-- STORED DATA follows --

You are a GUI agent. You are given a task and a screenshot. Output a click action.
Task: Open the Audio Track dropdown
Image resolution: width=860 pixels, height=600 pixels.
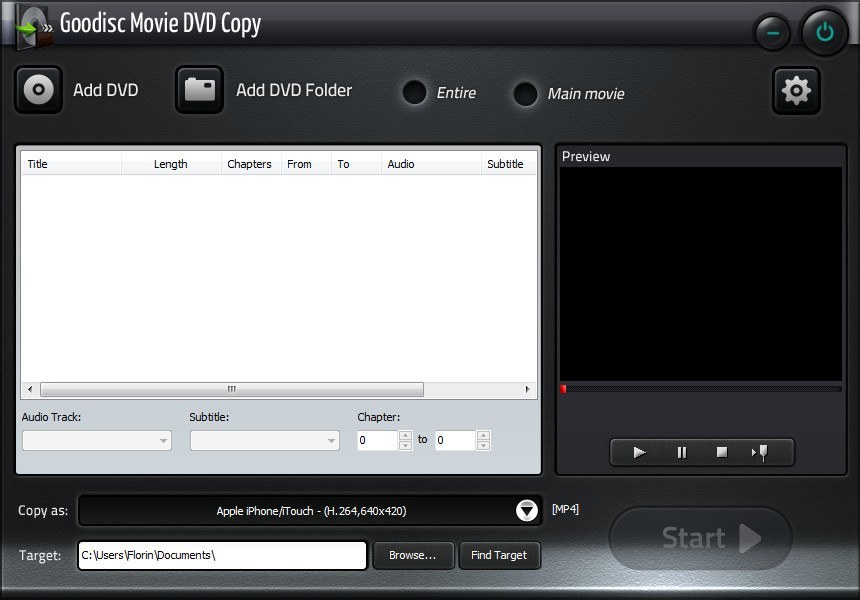point(163,440)
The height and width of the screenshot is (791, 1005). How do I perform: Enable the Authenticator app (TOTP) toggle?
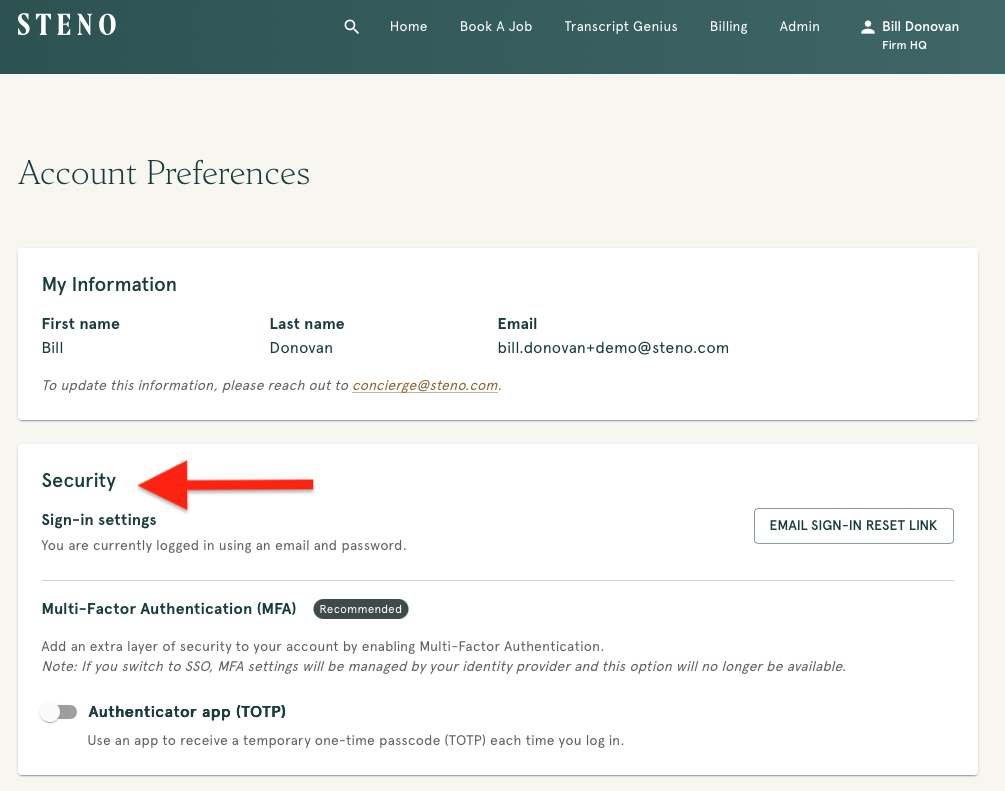[58, 711]
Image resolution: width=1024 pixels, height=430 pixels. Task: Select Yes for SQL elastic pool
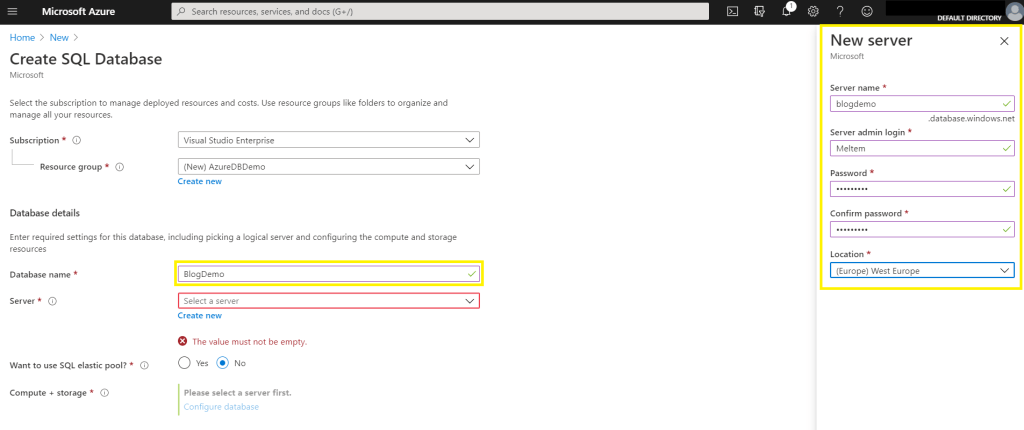click(x=184, y=363)
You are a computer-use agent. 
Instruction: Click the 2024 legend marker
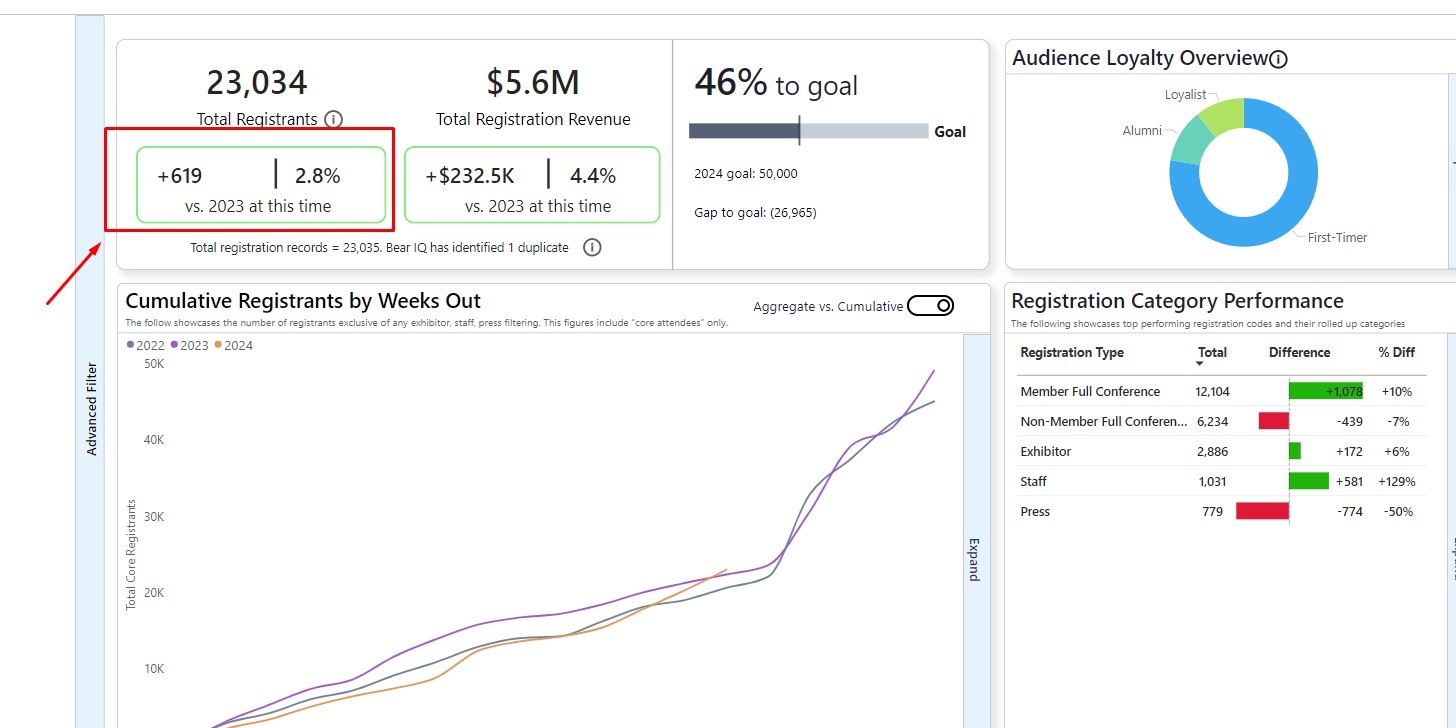pos(218,345)
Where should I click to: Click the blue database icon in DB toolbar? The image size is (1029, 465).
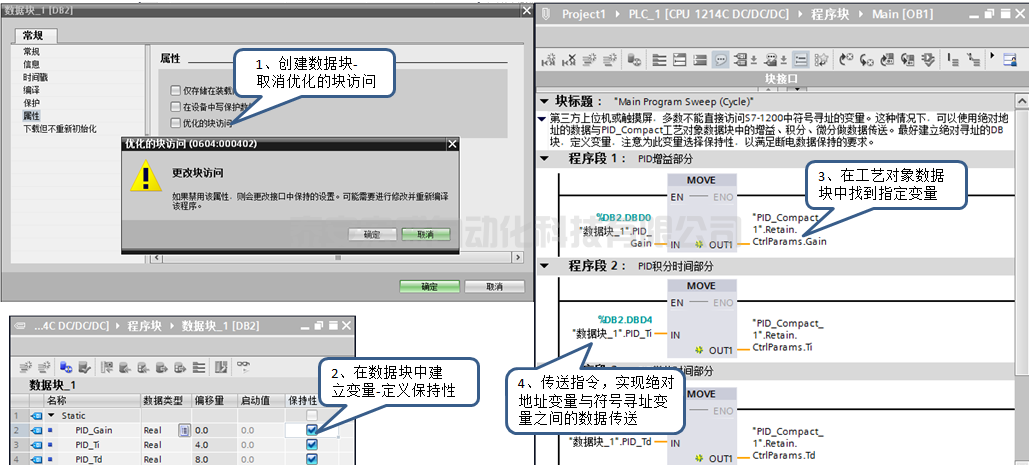pos(66,367)
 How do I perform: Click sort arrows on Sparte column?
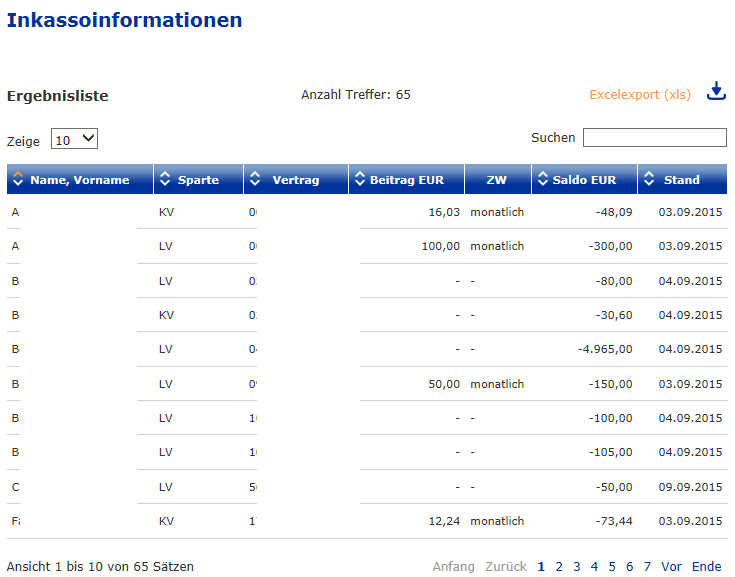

-- STORED DATA concluded --

Leaving out every picture, transcribe exactly the lines from the line that contains "Image resolution: width=1024" through the final line of the entries above.

Image resolution: width=1024 pixels, height=430 pixels. Task: Select Yes for SQL elastic pool
click(x=184, y=363)
You are a computer-use agent. 
Instruction: Click the 2024 legend marker
pos(218,345)
Where should I click to: Click the blue database icon in DB toolbar? The image size is (1029, 465).
pos(66,367)
 How do I perform: Click sort arrows on Sparte column?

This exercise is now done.